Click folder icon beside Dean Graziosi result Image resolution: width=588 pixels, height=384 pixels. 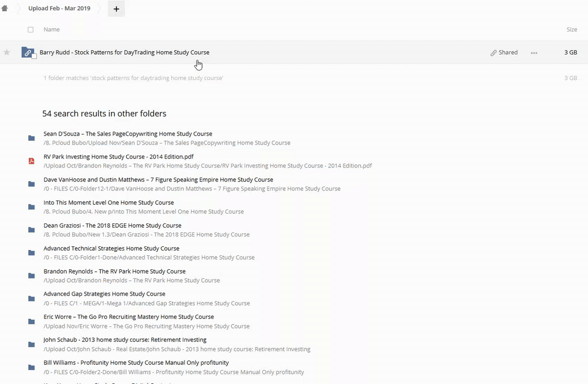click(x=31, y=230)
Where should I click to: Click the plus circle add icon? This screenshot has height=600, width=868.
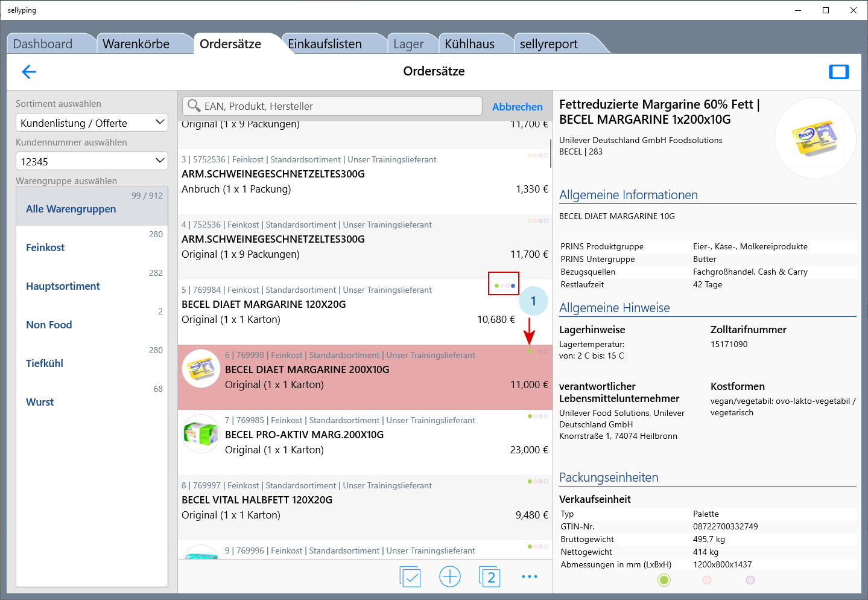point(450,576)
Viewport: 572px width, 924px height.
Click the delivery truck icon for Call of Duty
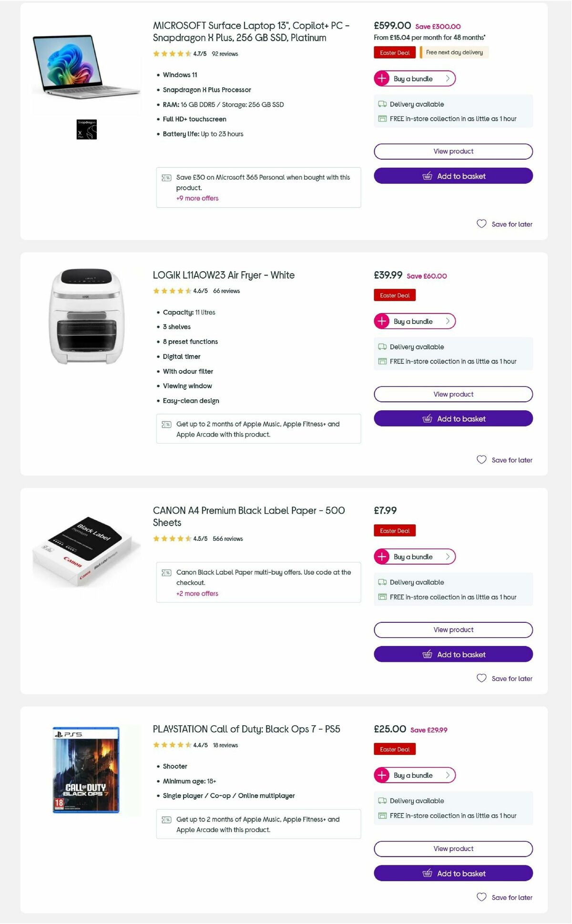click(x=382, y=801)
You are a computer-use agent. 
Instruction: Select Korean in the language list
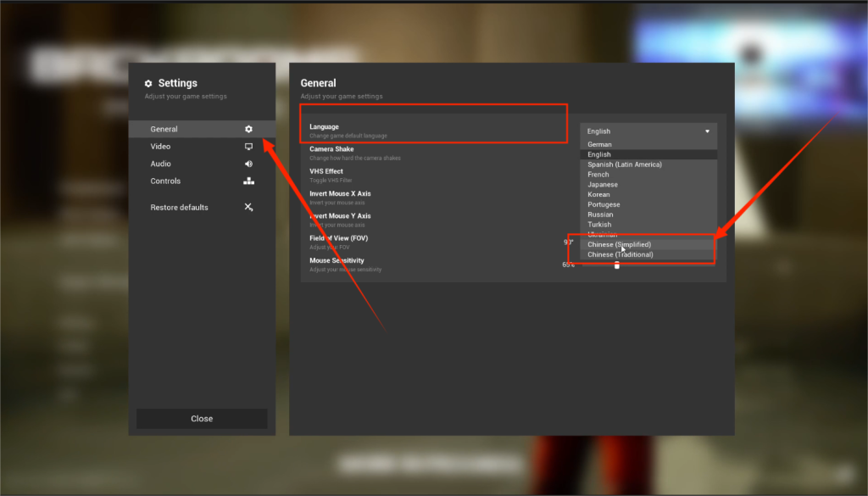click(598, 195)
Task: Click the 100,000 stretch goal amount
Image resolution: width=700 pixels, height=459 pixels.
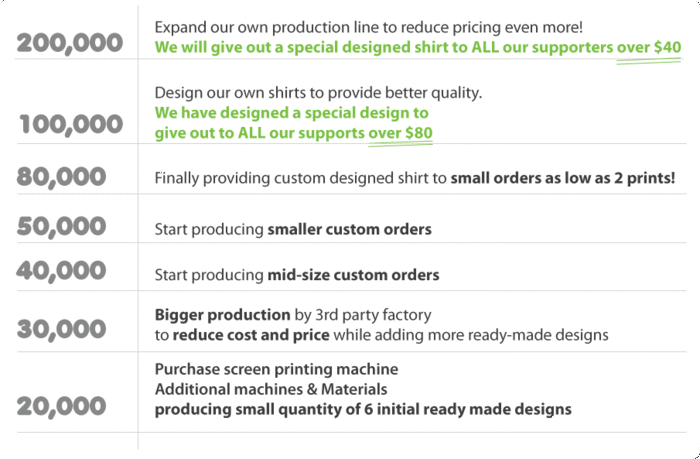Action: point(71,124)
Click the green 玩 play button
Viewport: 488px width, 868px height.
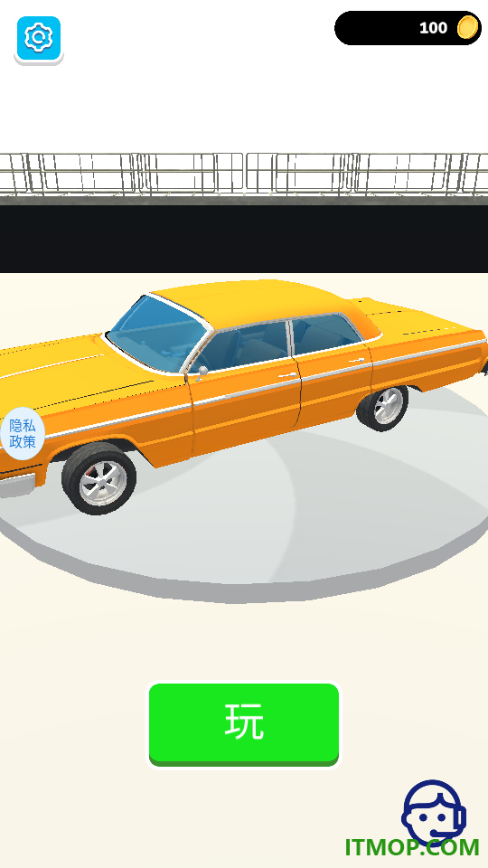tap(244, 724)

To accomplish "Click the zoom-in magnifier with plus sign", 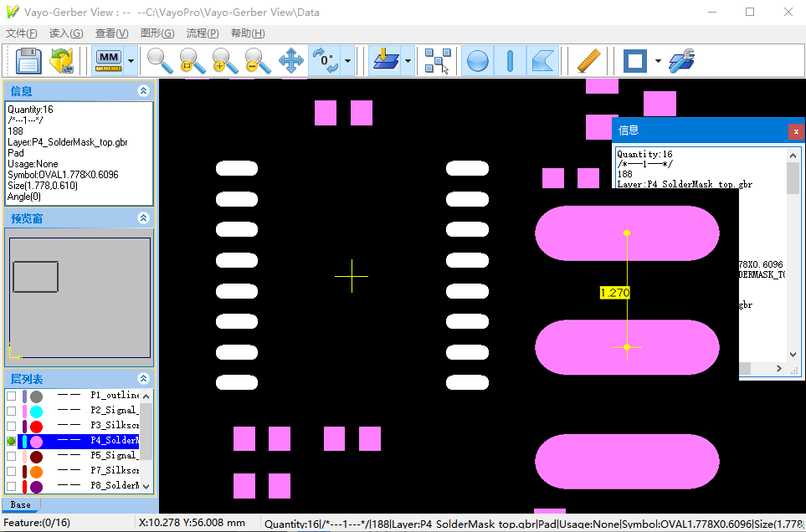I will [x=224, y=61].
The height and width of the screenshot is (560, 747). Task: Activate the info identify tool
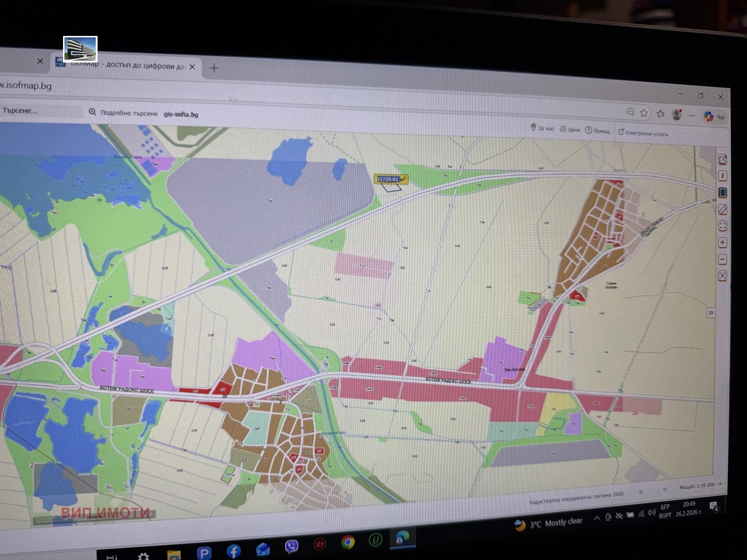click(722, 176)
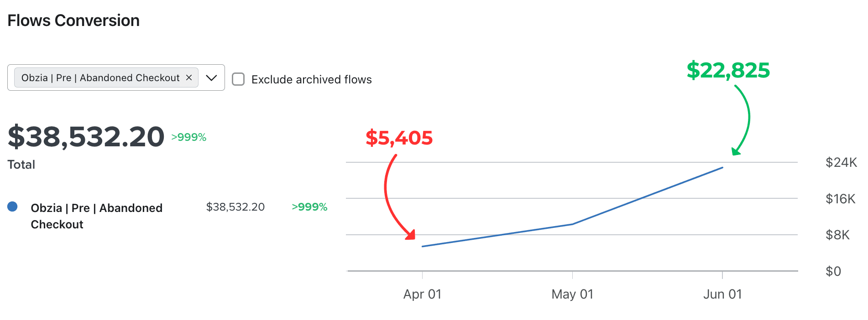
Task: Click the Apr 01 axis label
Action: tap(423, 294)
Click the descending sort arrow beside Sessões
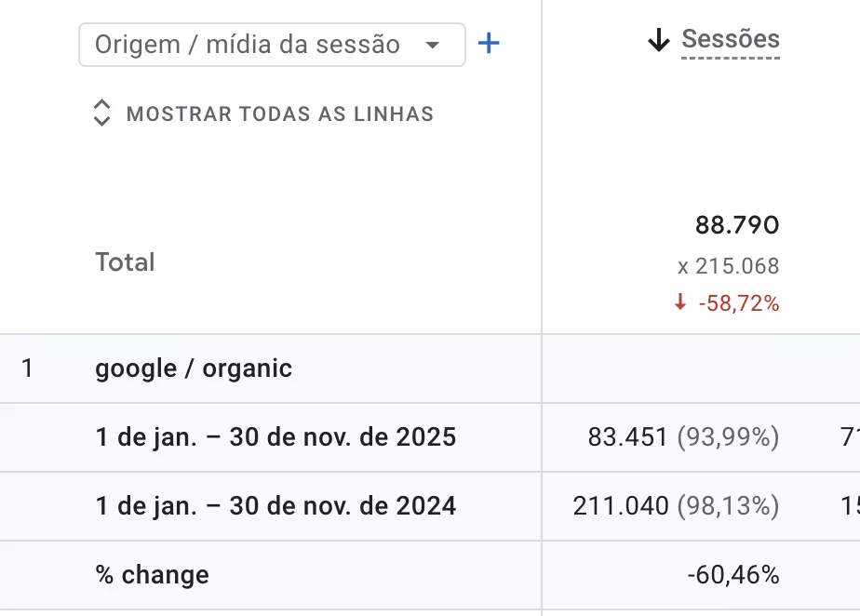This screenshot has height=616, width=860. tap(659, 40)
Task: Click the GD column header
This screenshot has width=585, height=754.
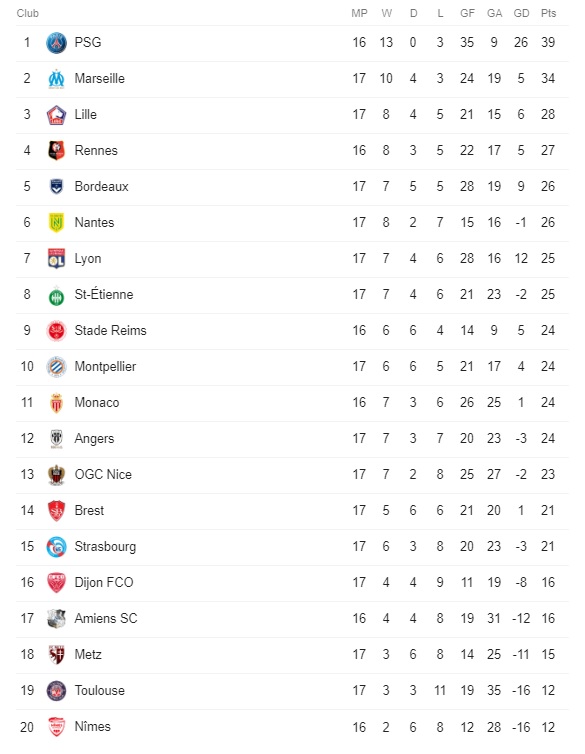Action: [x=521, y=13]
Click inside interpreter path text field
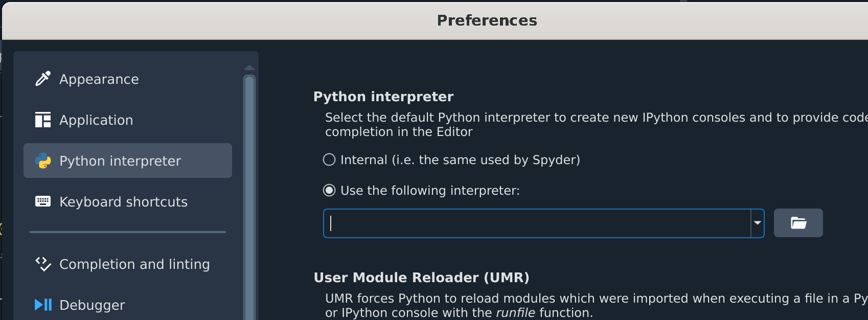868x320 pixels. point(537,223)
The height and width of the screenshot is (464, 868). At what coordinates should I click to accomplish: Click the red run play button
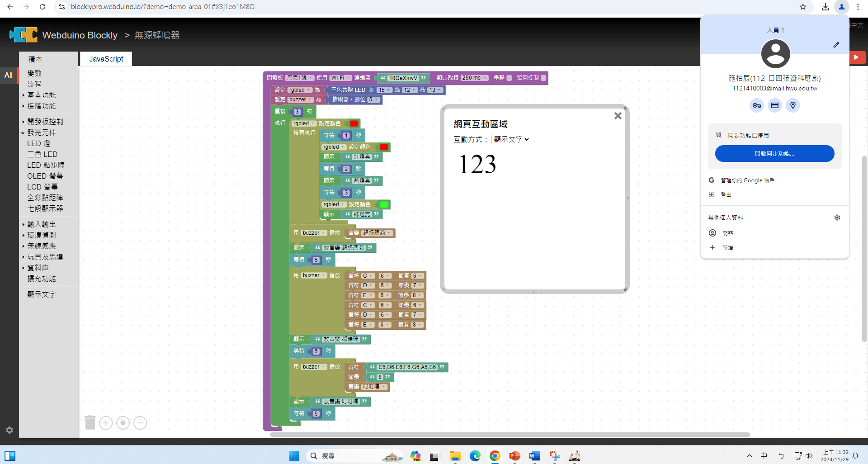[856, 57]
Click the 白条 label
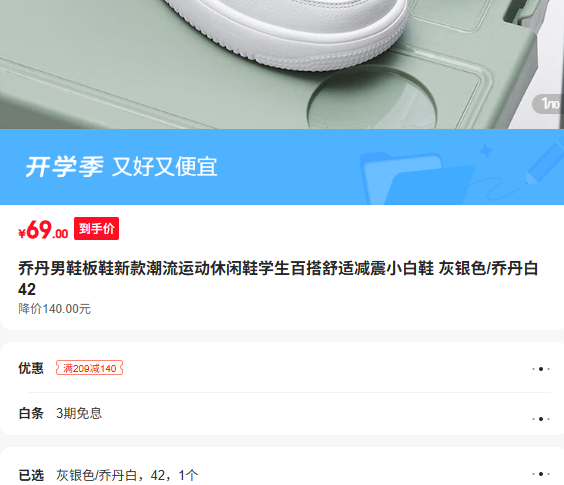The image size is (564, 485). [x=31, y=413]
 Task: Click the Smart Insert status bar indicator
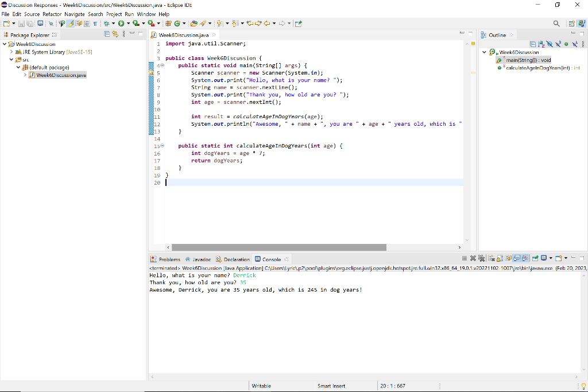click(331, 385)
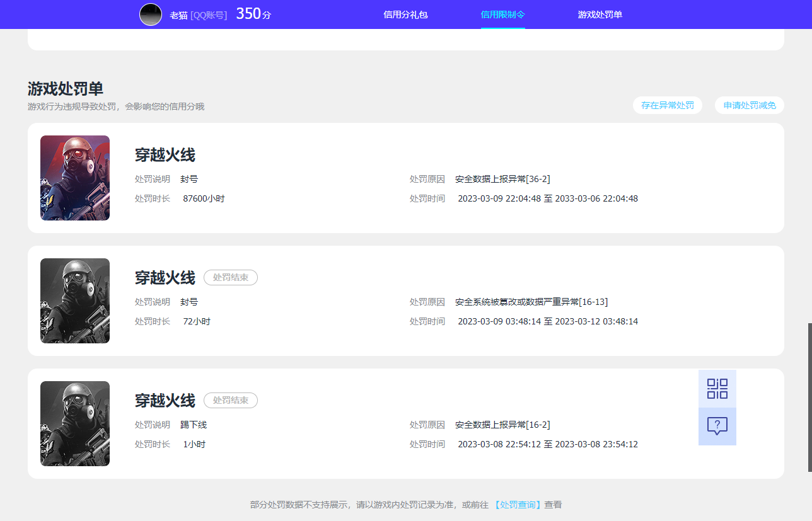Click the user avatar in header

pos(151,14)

==*==

Assigned task: Transcribe only the lines from the line holding "Task: Click the Smart" to the final line of the listing above. Keep them exact, include both ends, and skip the pictures.

Your solution:
 Task: Click the Smart Insert status bar indicator
click(331, 385)
Click the user avatar in header

pos(151,14)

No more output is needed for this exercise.